Quand la campagne de Bernie Sanders crée un nouveau monde social et politique nord-américain !, par Yorgos Mitralias

Billet invité.

Le spectacle d’un candidat à l’investiture du Parti démocrate qui s’arrête devant un piquet de grève et prend la parole pour soutenir la lutte des grévistes est suffisamment rare pour qu’il ne passe pas inaperçu même par les medias des États-Unis. Ceci est donc arrivé le lundi 11 avril à Times Square à New York, le piquet de grève était de 40.000 travailleurs du géant des télécommunications Verizon, en grève pour obtenir la convention collective refusée obstinément par le patronat, et le candidat était – évidemment – Bernie Sanders.

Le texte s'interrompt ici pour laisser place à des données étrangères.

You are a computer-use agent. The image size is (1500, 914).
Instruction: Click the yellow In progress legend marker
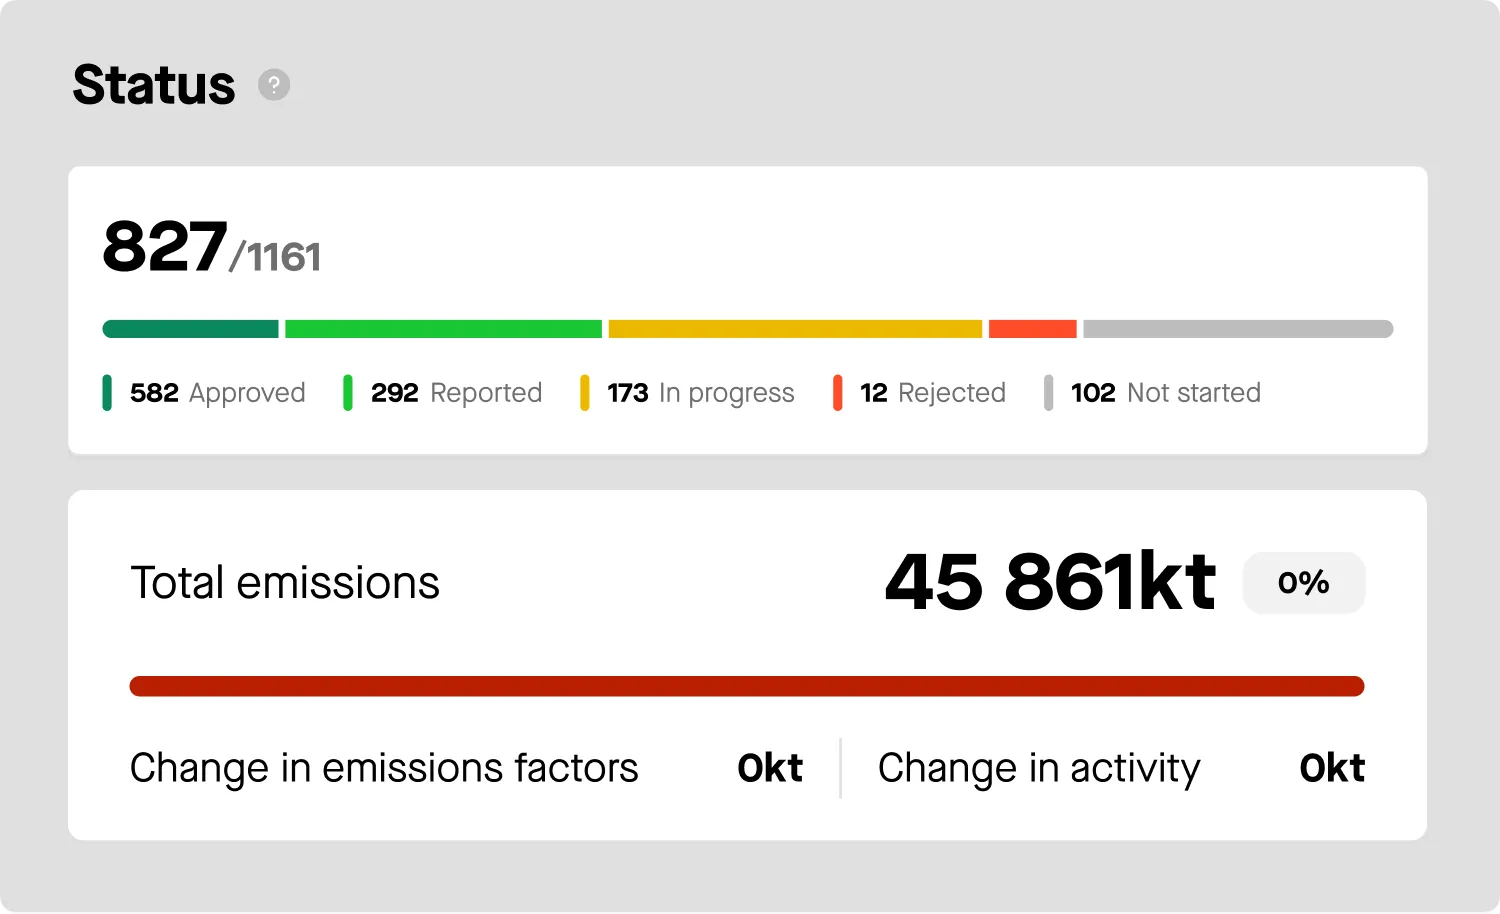point(584,393)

Coup de pub électoral ? De la démagogie ? Du « populisme » ? Rien de tout ca, tout simplement cohésion et continuité d’une vie passée aux cotés des travailleurs. D’ailleurs, la dernière fois que Sanders avait fait exactement la même chose c’était il y a seulement quelques mois, en octobre dernier, à un autre piquet de grève, toujours a Manhattan…

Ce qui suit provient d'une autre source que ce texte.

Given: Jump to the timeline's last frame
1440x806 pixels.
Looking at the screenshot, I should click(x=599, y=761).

Il se peut que la gauche européenne – qui brille par son indifférence envers ce qui se passe aux États-Unis – ignore ces événements, mais par contre, les travailleurs comme les patrons nord-américains les connaissent très bien. C’est d’ailleurs pourquoi le PDG de Verizon, Lowell McAdam, s’est empressé d’attaquer violemment Bernie Sanders, le qualifiant d’« ignorant », de « coupé de la réalité » et de « méprisable ». Au contraire, les grévistes de Verizon ont acclamé Bernie et leur grand syndicat CWA a décidé de soutenir sa candidature, le qualifiant  même de… « champion des intérêts de la classe ouvrière » ! D’ailleurs, ce n’est pas un hasard que Bernie Sanders a terminé sa harangue de la foule des grévistes par cette phrase lapidaire : « De la part de chaque ouvrier en Amérique, au nom de tous ceux qui subissent les mêmes pressions, je vous remercie pour ce que vous en train de faire. Nous vaincrons ! ».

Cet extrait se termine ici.